Das passiert in der erneuerten Dauerausstellung, die am 4.Mai, also am Vortag des 200. Geburtstags, im Karl-Marx-Haus wiedereröffnet. In der Konkurrenz der Jubiläen ist der Ende März geborene Friedrich Wilhelm Raiffeisen früher dran, aber für große Ausstellungen haben die kleinen Westerwald-Museen keine Kapazitäten, geschweige denn Millionenbeträge, wie sie gemeinsam von Friedrich-Ebert-Stiftung, dem Land Rheinland-Pfalz und der Stadt Trier für die Marx-Schauen aufgebracht werden. Ein Trost immerhin: Ende 2016 wurde die Genossenschaftsidee, die Raiffeisen im Westerwald und Hermann Schulze-Delitzsch in Sachsen zeitgleich ersannen, in die Liste des immateriellen UNESCO-Welterbes aufgenommen. 800 Millionen Genossenschafter weltweit, 22 Millionen davon in Deutschland beweisen die Alltagstauglichkeit dieser Idee. Bernhard Meffert leitet im Westerwald ein genossenschaftliches Gymnasium, sitzt im Kuratorium der Raiffeisen-Gesellschaft und sagt über die Bewegung:
"Uns gibt's noch – und die Ideen von Karl Marx sind geisteswissenschaftlich nach wie vor relevant, aber haben doch im heutigen Deutschland weniger Wirkung."

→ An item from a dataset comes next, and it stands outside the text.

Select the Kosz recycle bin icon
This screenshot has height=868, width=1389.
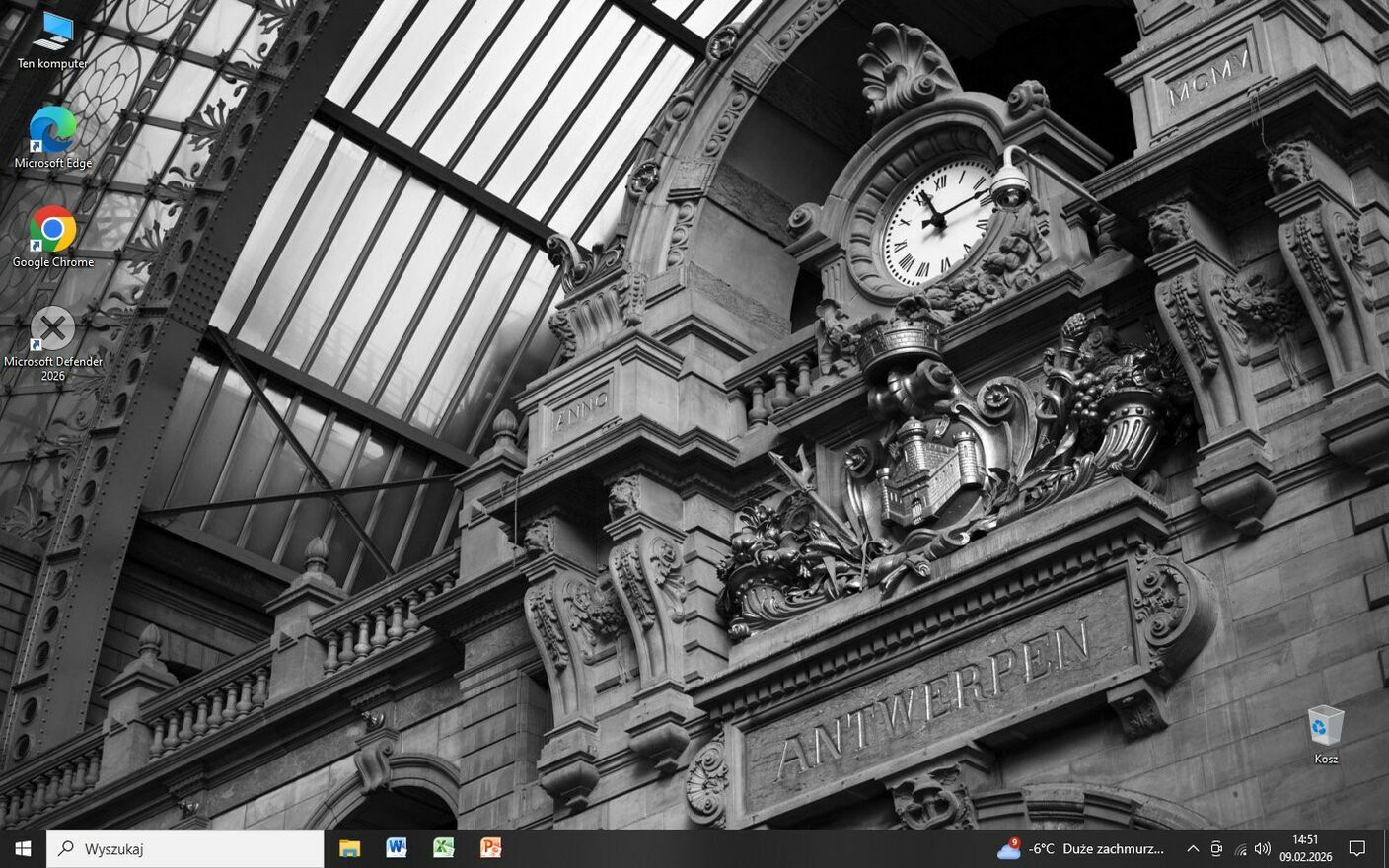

Allerdings ziehen diese Ideen jedes Jahr 40.000 Besucher ins Trierer Karl-Marx-Haus, 60 Prozent davon aus dem Ausland, die meisten aus China. Von dort kommt als Geburtstagsgeschenk eine 5,50 Meter hohe Marx-Statue aus Bronze. Sie wird am Jubiläumstag unweit der Porta Nigra aufgestellt, ein umstrittenes Präsent.
Auch die kleinen Raiffeisen-Museen verzeichnen internationales Publikum, vor allem viele Genossenschafter aus Japan. "Salutations to Mahatma Raiffeisen", notierte ein indischer Genossenschaftsbanker im Gästebuch des Raiffeisen-Geburtshauses in Hamm an der Sieg. Mit Seitenhieb auf Karl Marx preist die Raiffeisen-Gesellschaft ihren Guru so: "Er schrieb nicht das Kapital, er nahm es in die Pflicht."